Never EVER Forget What They Did.

Friends, my guardian angel came through for me again today. He’s a real prince. Love that guy. I knew going to bed last night that I would have a lot on my plate today and so I asked him to wake me up extra hard today so I could get to the early Mass. How early is that Mass? 6AM. That means I had to be up at 5:20. I worked out really hard last night and did not sleep that well. But, the angelic being assigned to me by God Almighty made sure to assist me in getting out of bed.

As I was leaving that Mass the thought popped into my head that today is an anniversary and that I should have made the person who’s anniversary it is my primary intention at Mass.

And all day long I’ve been thinking about him.

My big brother Brian was a character. He had his faults. We all do. A natural salesman, I remember a moment in his younger days when he showed a lot of people “how it’s done”. I share this story now to show you a glimpse of his life.

For the unfamiliar, the Port Authority Trans Hudson (PATH) trains is a commuter rail line that connects New Jersey with Manhattan. In the mid-1980’s PATH introduced a dollar-feeding machine at the turnstiles. The fare to ride was a dollar. Most commuters still carried quarters for the turnstiles. Coming home from work in the City one evening, Brian saw long lines of straphangars waiting to pay their fares in quarters but almost no one at the dollar bill turnstiles. He walked into a bank on the concourse and emerged with a truly brilliant plan. He sold dollar bills for five quarters a piece. The weary commuter who just didn’t want to wait in his line was ecstatic to part with 25 cents for the privilege of getting on the next train home.

I remember tons more. I remember being five years-old and the excitement of my big brother taking me to Madison Square Garden to see the Ringling Brothers circus. I remember him letting me man the microphone at the college radio station he ran when I was nine. I remember standing on the roof of the World Trade Center next to him. I was twelve. I looked out on the world and thought, “This is the coolest thing ever…”

As I grew older, my brother strayed far from the path that our parents had taught us to follow. Politically, spiritually, there wasn’t much to bind us together anymore but I still remembered the guy I knew.

A “therapist” had him taking Xanax or some other such nonsense for years. Let me state this clearly and I hope it sinks in. Don’t ever touch that shit. It is Satan’s Tic Tacs and no good can come of it. Yet even there I don’t think he was so far gone just yet.

Then came 2020.

My brother was the most social human being you would have ever met.

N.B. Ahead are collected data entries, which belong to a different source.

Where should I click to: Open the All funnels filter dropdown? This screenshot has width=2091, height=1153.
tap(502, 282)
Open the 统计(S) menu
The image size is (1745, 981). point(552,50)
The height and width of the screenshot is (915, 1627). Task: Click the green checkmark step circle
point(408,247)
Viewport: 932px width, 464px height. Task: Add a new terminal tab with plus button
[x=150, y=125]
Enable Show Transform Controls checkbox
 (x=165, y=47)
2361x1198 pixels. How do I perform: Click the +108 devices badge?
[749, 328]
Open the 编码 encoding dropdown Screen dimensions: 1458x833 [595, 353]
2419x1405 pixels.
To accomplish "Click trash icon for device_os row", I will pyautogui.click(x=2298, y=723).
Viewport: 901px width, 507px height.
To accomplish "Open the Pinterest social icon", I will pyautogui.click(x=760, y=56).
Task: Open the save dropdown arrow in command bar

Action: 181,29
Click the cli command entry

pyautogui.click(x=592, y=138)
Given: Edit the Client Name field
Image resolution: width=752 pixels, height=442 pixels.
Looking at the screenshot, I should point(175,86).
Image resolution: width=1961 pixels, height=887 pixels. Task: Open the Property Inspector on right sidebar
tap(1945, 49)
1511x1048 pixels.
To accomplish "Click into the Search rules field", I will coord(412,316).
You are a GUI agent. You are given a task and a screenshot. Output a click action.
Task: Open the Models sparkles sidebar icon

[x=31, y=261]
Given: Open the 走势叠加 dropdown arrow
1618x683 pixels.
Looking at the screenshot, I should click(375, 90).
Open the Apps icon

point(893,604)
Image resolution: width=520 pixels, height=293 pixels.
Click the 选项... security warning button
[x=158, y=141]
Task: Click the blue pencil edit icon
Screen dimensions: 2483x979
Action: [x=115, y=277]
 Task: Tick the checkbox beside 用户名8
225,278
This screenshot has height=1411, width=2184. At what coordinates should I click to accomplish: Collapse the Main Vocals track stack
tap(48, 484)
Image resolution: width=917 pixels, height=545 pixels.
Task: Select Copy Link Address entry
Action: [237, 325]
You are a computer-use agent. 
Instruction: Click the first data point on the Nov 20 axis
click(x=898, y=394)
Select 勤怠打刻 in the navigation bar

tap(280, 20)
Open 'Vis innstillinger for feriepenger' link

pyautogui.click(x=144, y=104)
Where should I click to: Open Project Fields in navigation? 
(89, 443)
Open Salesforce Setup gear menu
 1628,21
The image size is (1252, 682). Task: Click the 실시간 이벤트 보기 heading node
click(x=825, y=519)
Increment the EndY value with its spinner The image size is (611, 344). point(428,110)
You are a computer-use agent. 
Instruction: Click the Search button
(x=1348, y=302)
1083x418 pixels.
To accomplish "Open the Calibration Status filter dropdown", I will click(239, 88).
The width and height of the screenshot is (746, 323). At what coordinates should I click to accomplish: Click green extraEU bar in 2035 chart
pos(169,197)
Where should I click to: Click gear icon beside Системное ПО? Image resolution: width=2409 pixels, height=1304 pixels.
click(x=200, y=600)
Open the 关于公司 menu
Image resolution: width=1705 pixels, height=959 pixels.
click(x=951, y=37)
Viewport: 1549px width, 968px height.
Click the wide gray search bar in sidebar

Do you remember what they did? Do you remember how they locked us all in our homes? Do you remember how they let our loved ones get sick and die alone? Do you remember your world being turned upside down?

This man who thrived on the company of others, who could chat up a deaf mute and for whom the thought of being in isolation was a nightmare could only endure so much.

From March until July of that year he bought into the hype until he couldn’t anymore.

I remember.

I remember that four years ago this very night my sisters and I had the lovely task of informing our mother that her son had hung himself.

I know.

Forgive and ye shall be forgiven.”

It’s hard.

The late Fr. Buckley – known to many readers of these pages – said a requiem Mass for his soul. That was a great comfort.

Forgive.

Let go.

Don’t forget.

Pray for him.

Eternal rest grant unto him, O Lord, and let perpetual light shine upon him!

PS: I’ve had a good cry now while writing this. I think that’s cathartic. I think the big bottle of gin on my bar will also help.